Investigating muscle types

Muscle types

There are three general categories of muscle within the body:

  • Cardiac – (involuntary) forms the walls of the heart and pumps blood around the circulatory system
  • Smooth (involuntary) – found in the walls of hollow structures e.g. blood vessels
  • Skeletal (voluntary) – attached to bone

This article is concerned with muscle that we have conscious control over (voluntary) known as skeletal muscle. Skeletal muscle helps us create movement and support our skeletal structure. Having finite control over skeletal muscle will greatly enhance many aspects of our Wing Chun and our life.

Human skeletal muscles are made up of many bundles of muscle fibres separated by Myofascia, encapsulated by an outer fascia called the Epimyseum. Skeletal muscle is connected to bone by tendons and the beginning is at the Origin and the end is the Insertion. Through contraction (shortening) they create movement around joints. Muscles can only pull and as a result to have two opposing movements i.e. to flex or extend, there must be a muscle on each side of a joint, one to flex and one to extend. An example of this is the Biceps and Triceps in the upper arm, the Biceps flex and the Triceps extend the arm at the elbow joint.

Muscle Types

Muscle fibre can be categorised into two main types:

  1. Slow twitch (Type I) muscle fibres
  2. Fast twitch (Type II) muscle fibres. Fast twitch fibres can be further categorised into:
    • Type IIa fibres
    • Type IIb fibres

The above distinctions influence how muscles respond to training and physical activity, and each fibre type is unique in its ability to contract in a certain way. Each person has a predetermined mixture of both slow and fast twitch muscle fibres which is determined by genetics and, on average, we have about 50 percent slow twitch and 50 percent fast twitch fibres within the majority of skeletal muscle.

Slow Twitch (Type I / Slow Oxidative)

Slow twitch muscle fibres fire more slowly than fast twitch and are able to work longer before fatigue sets in. This is down the their ability to more effectively use oxygen from the blood to generate Adenosine Tri-Phosphate (ATP), the bodies fuel, enabling muscle contractions to continue over a long period of time.

An example of this is the way that you would use the muscles of the legs and postural muscles in the back to support your Yee Gee Kim Yueng Ma (basic stance) while completing Siu Nim Tao, the first form of Wing Chun.

Fast Twitch (Type II / Fast Glycolytic)

Fast twitch fibres are much better at generating short bursts of strength or speed and contract about twice as fast as slow muscles. They use anaerobic metabolism to create fuel and tire more quickly than their slower counterpart.

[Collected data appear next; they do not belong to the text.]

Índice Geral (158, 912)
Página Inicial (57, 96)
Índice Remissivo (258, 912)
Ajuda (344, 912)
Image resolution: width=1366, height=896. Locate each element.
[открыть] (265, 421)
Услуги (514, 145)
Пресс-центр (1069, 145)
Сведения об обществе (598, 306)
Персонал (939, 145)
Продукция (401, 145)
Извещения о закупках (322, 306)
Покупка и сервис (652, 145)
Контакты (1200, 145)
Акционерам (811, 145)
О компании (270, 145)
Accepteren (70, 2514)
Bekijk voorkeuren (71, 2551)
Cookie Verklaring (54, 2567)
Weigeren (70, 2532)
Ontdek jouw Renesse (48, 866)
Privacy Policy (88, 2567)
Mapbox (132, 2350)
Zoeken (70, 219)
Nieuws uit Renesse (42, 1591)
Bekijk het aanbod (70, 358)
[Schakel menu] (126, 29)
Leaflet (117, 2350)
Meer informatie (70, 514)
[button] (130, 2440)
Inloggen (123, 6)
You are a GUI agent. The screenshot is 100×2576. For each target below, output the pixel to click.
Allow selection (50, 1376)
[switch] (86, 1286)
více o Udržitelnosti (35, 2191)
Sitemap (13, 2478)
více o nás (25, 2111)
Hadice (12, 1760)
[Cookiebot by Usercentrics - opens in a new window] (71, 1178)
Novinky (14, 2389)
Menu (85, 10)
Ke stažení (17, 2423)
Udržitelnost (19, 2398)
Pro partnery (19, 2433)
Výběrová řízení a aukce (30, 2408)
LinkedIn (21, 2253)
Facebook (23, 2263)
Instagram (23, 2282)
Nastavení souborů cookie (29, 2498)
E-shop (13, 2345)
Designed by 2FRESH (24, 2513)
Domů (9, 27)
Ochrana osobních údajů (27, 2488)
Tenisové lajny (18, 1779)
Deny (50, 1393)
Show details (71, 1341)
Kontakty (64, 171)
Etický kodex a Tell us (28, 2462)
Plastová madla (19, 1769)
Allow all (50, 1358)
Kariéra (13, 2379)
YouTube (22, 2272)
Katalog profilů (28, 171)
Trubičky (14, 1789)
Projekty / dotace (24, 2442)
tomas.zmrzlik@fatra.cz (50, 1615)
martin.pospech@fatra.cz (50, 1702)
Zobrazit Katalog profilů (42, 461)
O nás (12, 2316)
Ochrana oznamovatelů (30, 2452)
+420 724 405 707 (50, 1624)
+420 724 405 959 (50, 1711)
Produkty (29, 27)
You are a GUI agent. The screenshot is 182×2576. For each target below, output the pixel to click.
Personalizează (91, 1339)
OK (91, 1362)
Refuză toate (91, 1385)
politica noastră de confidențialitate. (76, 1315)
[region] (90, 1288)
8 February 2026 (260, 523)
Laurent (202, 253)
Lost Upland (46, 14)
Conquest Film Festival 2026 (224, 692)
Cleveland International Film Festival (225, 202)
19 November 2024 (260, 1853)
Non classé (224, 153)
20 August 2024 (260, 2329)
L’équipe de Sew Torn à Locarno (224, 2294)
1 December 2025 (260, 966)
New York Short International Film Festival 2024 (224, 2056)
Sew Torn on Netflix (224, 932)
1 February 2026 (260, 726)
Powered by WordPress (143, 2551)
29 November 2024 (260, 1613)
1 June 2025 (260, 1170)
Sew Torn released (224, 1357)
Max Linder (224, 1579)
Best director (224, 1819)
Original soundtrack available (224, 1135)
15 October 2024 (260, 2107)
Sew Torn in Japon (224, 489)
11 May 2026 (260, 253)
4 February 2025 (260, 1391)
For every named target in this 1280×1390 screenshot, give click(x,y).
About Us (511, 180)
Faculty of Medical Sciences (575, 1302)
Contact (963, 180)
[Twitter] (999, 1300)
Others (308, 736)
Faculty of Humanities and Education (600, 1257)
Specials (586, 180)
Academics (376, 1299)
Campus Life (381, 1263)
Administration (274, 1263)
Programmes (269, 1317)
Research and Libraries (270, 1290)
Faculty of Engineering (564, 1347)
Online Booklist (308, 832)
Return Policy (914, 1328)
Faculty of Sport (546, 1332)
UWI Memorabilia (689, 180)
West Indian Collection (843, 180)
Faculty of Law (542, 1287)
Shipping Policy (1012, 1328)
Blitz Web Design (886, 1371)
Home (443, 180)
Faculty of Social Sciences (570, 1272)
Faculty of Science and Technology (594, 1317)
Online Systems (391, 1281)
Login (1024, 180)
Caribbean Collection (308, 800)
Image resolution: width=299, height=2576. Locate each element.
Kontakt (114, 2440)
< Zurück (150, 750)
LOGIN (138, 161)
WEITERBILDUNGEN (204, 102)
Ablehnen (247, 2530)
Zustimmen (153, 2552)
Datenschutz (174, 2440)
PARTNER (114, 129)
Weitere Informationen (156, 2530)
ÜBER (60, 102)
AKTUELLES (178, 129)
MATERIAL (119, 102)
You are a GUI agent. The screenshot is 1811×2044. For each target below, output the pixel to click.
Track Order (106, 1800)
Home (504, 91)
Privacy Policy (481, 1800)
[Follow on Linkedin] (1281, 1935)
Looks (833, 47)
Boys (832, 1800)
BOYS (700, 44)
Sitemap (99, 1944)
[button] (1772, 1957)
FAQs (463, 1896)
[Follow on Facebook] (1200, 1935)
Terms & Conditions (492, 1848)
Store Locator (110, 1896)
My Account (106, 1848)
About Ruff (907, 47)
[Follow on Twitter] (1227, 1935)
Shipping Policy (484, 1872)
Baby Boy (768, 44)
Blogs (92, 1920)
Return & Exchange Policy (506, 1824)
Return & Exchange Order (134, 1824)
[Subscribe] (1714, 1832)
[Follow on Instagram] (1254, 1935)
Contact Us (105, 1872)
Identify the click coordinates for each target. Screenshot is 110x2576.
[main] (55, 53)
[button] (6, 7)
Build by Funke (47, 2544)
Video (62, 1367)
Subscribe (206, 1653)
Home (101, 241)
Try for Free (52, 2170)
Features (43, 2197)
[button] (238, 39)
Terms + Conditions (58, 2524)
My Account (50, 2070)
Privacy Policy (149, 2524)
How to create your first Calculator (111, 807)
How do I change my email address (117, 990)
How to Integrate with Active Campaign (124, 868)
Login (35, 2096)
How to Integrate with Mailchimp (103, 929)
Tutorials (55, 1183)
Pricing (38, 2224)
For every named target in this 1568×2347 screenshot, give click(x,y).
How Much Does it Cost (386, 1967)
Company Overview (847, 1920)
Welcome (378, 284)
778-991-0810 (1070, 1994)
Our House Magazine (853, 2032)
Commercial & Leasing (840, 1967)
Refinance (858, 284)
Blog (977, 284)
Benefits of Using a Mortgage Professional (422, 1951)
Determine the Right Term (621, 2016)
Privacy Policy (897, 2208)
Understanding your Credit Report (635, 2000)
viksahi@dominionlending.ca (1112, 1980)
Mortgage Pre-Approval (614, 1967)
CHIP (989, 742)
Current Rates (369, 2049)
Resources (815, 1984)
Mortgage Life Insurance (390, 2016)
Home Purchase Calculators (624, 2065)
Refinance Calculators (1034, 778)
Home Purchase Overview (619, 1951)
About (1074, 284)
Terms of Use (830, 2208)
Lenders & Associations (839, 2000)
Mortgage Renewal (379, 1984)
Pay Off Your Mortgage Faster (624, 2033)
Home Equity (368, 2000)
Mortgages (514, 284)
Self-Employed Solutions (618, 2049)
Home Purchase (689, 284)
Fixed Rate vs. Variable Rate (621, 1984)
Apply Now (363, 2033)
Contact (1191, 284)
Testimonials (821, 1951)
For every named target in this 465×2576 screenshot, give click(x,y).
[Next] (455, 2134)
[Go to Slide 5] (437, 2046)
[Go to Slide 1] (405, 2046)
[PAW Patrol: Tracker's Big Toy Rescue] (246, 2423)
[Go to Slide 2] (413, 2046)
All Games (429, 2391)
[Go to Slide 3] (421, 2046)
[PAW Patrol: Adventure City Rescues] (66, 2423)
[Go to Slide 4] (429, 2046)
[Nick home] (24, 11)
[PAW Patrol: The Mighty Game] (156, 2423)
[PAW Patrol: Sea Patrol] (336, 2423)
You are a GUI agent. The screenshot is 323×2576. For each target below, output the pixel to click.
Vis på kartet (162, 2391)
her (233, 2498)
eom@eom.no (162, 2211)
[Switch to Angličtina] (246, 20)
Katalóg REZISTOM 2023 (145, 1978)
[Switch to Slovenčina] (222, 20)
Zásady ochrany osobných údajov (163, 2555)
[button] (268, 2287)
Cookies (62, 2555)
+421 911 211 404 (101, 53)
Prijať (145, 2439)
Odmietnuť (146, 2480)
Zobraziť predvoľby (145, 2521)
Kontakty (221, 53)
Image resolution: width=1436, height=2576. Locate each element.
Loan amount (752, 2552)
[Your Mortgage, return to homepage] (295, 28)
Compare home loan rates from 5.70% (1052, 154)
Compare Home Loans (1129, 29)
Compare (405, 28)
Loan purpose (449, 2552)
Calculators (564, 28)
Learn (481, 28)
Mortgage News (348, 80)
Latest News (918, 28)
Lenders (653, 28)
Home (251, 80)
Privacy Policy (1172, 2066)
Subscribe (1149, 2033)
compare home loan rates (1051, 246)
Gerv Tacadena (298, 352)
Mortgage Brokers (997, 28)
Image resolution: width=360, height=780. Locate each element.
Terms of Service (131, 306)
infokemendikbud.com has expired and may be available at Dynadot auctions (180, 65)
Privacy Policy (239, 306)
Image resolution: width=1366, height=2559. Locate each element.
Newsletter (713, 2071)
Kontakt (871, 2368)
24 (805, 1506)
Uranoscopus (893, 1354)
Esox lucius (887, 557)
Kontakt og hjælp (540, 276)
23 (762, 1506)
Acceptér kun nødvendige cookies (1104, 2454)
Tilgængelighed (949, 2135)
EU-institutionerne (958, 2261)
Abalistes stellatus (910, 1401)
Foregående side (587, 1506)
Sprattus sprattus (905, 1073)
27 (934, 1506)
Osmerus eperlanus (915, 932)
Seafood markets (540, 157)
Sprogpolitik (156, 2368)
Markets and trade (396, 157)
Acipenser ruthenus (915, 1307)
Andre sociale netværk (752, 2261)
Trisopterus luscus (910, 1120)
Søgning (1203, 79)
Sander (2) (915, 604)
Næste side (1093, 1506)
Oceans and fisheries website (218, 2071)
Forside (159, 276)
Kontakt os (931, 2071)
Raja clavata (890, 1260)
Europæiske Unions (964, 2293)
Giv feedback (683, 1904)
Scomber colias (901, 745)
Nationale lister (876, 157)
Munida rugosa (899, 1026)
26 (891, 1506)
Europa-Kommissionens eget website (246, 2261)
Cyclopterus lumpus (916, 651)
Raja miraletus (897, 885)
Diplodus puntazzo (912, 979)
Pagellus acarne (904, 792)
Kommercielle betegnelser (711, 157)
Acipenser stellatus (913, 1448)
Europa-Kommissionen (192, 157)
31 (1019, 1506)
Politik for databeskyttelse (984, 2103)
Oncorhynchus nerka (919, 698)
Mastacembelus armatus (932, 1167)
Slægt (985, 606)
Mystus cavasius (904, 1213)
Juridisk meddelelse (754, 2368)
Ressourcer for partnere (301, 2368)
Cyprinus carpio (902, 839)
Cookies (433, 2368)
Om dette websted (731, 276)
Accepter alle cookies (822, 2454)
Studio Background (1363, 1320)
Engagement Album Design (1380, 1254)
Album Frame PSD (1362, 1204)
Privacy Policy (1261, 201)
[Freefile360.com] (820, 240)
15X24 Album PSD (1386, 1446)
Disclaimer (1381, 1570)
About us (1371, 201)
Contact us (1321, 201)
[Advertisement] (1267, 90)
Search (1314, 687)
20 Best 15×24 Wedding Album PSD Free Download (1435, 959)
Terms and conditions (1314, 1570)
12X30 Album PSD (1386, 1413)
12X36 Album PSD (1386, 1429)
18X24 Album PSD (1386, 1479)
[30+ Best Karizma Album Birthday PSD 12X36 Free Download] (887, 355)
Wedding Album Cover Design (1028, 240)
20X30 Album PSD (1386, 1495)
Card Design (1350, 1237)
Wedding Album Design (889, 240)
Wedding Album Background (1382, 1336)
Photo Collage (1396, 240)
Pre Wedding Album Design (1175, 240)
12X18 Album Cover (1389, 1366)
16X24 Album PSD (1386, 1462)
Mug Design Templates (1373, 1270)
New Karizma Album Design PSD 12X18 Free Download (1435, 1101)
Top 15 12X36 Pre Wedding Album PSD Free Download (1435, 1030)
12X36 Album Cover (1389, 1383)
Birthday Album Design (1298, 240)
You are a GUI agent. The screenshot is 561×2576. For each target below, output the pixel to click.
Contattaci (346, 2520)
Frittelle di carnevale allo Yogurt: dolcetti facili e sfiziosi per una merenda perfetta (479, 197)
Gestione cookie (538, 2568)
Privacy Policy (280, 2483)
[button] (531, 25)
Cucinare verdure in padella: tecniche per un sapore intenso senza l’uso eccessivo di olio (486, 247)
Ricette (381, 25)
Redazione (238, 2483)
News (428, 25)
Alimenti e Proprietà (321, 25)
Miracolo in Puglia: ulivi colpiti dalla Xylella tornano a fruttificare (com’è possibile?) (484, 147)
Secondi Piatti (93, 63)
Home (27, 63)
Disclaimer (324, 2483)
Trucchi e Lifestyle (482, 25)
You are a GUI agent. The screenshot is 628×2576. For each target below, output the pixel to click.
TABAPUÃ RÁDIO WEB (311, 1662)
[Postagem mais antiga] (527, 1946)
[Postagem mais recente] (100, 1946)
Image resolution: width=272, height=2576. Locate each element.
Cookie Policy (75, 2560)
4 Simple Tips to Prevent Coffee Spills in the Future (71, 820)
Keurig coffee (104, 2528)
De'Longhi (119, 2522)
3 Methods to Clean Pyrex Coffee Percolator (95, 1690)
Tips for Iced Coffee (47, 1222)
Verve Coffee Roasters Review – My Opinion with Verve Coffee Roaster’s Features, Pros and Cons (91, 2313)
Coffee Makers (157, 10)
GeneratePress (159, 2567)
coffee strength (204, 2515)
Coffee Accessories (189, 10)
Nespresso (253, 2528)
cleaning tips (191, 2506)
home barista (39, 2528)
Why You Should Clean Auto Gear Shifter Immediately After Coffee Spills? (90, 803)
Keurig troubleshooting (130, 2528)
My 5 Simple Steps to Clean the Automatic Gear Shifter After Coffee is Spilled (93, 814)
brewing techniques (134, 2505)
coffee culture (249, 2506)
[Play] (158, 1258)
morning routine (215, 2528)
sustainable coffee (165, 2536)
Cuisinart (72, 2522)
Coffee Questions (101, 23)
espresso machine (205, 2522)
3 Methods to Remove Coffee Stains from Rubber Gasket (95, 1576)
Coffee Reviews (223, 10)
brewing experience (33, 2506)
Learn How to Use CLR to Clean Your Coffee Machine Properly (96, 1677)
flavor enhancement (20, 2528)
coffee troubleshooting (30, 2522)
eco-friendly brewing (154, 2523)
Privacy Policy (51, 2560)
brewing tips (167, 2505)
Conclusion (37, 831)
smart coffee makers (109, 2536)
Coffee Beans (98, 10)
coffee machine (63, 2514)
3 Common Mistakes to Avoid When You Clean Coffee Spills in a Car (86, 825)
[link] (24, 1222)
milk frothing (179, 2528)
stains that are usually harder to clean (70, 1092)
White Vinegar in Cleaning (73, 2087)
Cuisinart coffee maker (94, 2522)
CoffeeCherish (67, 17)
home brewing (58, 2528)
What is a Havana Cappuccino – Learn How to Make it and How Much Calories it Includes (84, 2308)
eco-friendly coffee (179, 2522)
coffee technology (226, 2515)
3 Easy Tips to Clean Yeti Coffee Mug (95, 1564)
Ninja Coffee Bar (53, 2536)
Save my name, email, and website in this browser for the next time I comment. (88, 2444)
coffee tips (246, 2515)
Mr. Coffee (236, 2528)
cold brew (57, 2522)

Fast twitch fibres in the Triceps and Biceps are essential for a Wing Chun practitioner in order to be able to quickly protract and retract the punch thus allowing the generation of great force using kinetic energy and the principles of energy production. The quick retraction, executed by the biceps, ensures that the spent punch is quickly returned to its ready position in preparation for its next movement.

Type IIa Fibres

Type IIa muscle fibres are also known as intermediate fast-twitch fibres and are able to use both aerobic (with oxygen) and anaerobic (without oxygen) metabolism almost equally to create energy. Also know as Fast Oxidative Glycolytic (FOG) fibres they are a combination of Type I and Type II muscle fibres.

Type IIb Fibres

Type IIb fibres generate ATP using anaerobic metabolism to create energy and has the highest rate of contraction of the muscle fibre types. This however comes at a cost and the result is that they have a much faster rate of fatigue and cannot operate for too long before needing rest.

What type do you have?

As noted the amount of each muscle type that an individual has is determined by genetics. This explains why some people excel in some activities and not in others.

It is not possible to change one type of muscle into another however it is possible to improve the abilities of each fibre with the use of specific training. In this way Type IIa muscles can be trained and adapted to get close to the ability of Type I or Type IIb fibres.

Aerobic activity for example will increase the number of mitochondria within a muscle cell resulting in a better ability to meet the demands for energy supply through the aerobic system.

Research is still looking at an ability of one type of fibre to switch to another type as some evidence exists to support this but to date the study is inconclusive.